> _Excerpted records_
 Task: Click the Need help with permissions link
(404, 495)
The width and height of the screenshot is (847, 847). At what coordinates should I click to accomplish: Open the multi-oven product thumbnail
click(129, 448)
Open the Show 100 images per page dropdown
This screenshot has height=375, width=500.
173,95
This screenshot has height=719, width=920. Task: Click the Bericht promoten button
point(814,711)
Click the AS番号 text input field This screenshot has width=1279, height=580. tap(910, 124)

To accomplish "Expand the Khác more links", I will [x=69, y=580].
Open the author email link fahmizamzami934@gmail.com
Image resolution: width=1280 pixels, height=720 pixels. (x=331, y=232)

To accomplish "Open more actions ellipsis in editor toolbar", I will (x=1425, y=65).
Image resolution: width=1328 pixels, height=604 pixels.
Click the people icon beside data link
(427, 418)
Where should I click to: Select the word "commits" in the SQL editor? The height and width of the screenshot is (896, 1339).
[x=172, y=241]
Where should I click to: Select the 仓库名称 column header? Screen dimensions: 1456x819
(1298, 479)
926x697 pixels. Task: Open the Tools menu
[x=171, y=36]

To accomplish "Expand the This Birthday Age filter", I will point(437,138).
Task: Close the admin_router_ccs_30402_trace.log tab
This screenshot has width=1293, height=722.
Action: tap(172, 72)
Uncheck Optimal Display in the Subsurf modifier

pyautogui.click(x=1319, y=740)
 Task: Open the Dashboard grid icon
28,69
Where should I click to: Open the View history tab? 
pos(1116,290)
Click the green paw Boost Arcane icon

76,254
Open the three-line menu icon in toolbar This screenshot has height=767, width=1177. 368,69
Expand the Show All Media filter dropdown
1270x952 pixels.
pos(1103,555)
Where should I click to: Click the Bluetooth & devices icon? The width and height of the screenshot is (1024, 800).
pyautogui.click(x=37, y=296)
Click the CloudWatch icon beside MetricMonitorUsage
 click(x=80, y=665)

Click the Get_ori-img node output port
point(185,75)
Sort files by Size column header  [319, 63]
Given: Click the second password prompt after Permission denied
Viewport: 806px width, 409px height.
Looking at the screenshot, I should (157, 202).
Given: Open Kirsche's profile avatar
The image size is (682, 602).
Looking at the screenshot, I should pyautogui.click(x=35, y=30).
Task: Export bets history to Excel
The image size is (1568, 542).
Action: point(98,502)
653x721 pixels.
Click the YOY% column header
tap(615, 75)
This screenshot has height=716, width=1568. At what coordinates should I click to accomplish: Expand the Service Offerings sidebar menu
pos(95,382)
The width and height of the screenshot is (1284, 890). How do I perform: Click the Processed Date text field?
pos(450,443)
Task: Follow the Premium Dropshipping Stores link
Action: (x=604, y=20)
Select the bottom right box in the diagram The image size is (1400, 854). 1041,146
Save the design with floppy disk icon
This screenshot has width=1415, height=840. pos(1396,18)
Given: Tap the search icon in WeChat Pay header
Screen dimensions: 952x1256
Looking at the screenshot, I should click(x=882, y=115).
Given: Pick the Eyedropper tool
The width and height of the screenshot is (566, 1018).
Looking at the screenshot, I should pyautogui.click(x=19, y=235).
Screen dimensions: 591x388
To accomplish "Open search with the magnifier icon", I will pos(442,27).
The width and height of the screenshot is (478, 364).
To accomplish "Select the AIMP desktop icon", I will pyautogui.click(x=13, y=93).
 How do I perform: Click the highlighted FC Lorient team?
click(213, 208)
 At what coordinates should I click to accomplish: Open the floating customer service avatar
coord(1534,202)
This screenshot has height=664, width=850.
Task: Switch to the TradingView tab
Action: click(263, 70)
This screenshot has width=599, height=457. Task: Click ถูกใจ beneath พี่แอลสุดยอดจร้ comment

> _Short exercise_
Render every line of the records above as a Markdown table with two columns, Row and Line. Number the rows in order and skip blank lines.

> _Result of this exercise_
| Row | Line |
|---|---|
| 1 |  Task: Click the Need help with permissions link |
| 2 | (404, 495) |
| 3 | The width and height of the screenshot is (847, 847). At what coordinates should I click to accomplish: Open the multi-oven product thumbnail |
| 4 | click(129, 448) |
| 5 | Open the Show 100 images per page dropdown |
| 6 | This screenshot has height=375, width=500. |
| 7 | 173,95 |
| 8 | This screenshot has height=719, width=920. Task: Click the Bericht promoten button |
| 9 | point(814,711) |
| 10 | Click the AS番号 text input field This screenshot has width=1279, height=580. tap(910, 124) |
| 11 | To accomplish "Expand the Khác more links", I will [x=69, y=580]. |
| 12 | Open the author email link fahmizamzami934@gmail.com |
| 13 | Image resolution: width=1280 pixels, height=720 pixels. (x=331, y=232) |
| 14 | To accomplish "Open more actions ellipsis in editor toolbar", I will (x=1425, y=65). |
| 15 | Image resolution: width=1328 pixels, height=604 pixels. |
| 16 | Click the people icon beside data link |
| 17 | (427, 418) |
| 18 | Where should I click to: Select the word "commits" in the SQL editor? The height and width of the screenshot is (896, 1339). |
| 19 | [x=172, y=241] |
| 20 | Where should I click to: Select the 仓库名称 column header? Screen dimensions: 1456x819 |
| 21 | (1298, 479) |
| 22 | 926x697 pixels. Task: Open the Tools menu |
| 23 | [x=171, y=36] |
| 24 | To accomplish "Expand the This Birthday Age filter", I will point(437,138). |
| 25 | Task: Close the admin_router_ccs_30402_trace.log tab |
| 26 | This screenshot has width=1293, height=722. |
| 27 | Action: tap(172, 72) |
| 28 | Uncheck Optimal Display in the Subsurf modifier |
| 29 | pyautogui.click(x=1319, y=740) |
| 30 |  Task: Open the Dashboard grid icon |
| 31 | 28,69 |
| 32 | Where should I click to: Open the View history tab?  |
| 33 | pos(1116,290) |
| 34 | Click the green paw Boost Arcane icon |
| 35 | 76,254 |
| 36 | Open the three-line menu icon in toolbar This screenshot has height=767, width=1177. 368,69 |
| 37 | Expand the Show All Media filter dropdown |
| 38 | 1270x952 pixels. |
| 39 | pos(1103,555) |
| 40 | Where should I click to: Click the Bluetooth & devices icon? The width and height of the screenshot is (1024, 800). |
| 41 | pyautogui.click(x=37, y=296) |
| 42 | Click the CloudWatch icon beside MetricMonitorUsage |
| 43 |  click(x=80, y=665) |
| 44 | Click the Get_ori-img node output port |
| 45 | point(185,75) |
| 46 | Sort files by Size column header  [319, 63] |
| 47 | Given: Click the second password prompt after Permission denied |
| 48 | Viewport: 806px width, 409px height. |
| 49 | Looking at the screenshot, I should (157, 202). |
| 50 | Given: Open Kirsche's profile avatar |
| 51 | The image size is (682, 602). |
| 52 | Looking at the screenshot, I should pyautogui.click(x=35, y=30). |
| 53 | Task: Export bets history to Excel |
| 54 | The image size is (1568, 542). |
| 55 | Action: point(98,502) |
| 56 | 653x721 pixels. |
| 57 | Click the YOY% column header |
| 58 | tap(615, 75) |
| 59 | This screenshot has height=716, width=1568. At what coordinates should I click to accomplish: Expand the Service Offerings sidebar menu |
| 60 | pos(95,382) |
| 61 | The width and height of the screenshot is (1284, 890). How do I perform: Click the Processed Date text field? |
| 62 | pos(450,443) |
| 63 | Task: Follow the Premium Dropshipping Stores link |
| 64 | Action: (x=604, y=20) |
| 65 | Select the bottom right box in the diagram The image size is (1400, 854). 1041,146 |
| 66 | Save the design with floppy disk icon |
| 67 | This screenshot has width=1415, height=840. pos(1396,18) |
| 68 | Given: Tap the search icon in WeChat Pay header |
| 69 | Screen dimensions: 952x1256 |
| 70 | Looking at the screenshot, I should click(x=882, y=115). |
| 71 | Given: Pick the Eyedropper tool |
| 72 | The width and height of the screenshot is (566, 1018). |
| 73 | Looking at the screenshot, I should pyautogui.click(x=19, y=235). |
| 74 | Screen dimensions: 591x388 |
| 75 | To accomplish "Open search with the magnifier icon", I will pos(442,27). |
| 76 | The width and height of the screenshot is (478, 364). |
| 77 | To accomplish "Select the AIMP desktop icon", I will pyautogui.click(x=13, y=93). |
| 78 |  How do I perform: Click the highlighted FC Lorient team? |
| 79 | click(213, 208) |
| 80 |  At what coordinates should I click to accomplish: Open the floating customer service avatar |
| 81 | coord(1534,202) |
| 82 | This screenshot has height=664, width=850. |
| 83 | Task: Switch to the TradingView tab |
| 84 | Action: click(263, 70) |
| 85 | This screenshot has width=599, height=457. Task: Click ถูกใจ beneath พี่แอลสุดยอดจร้ comment |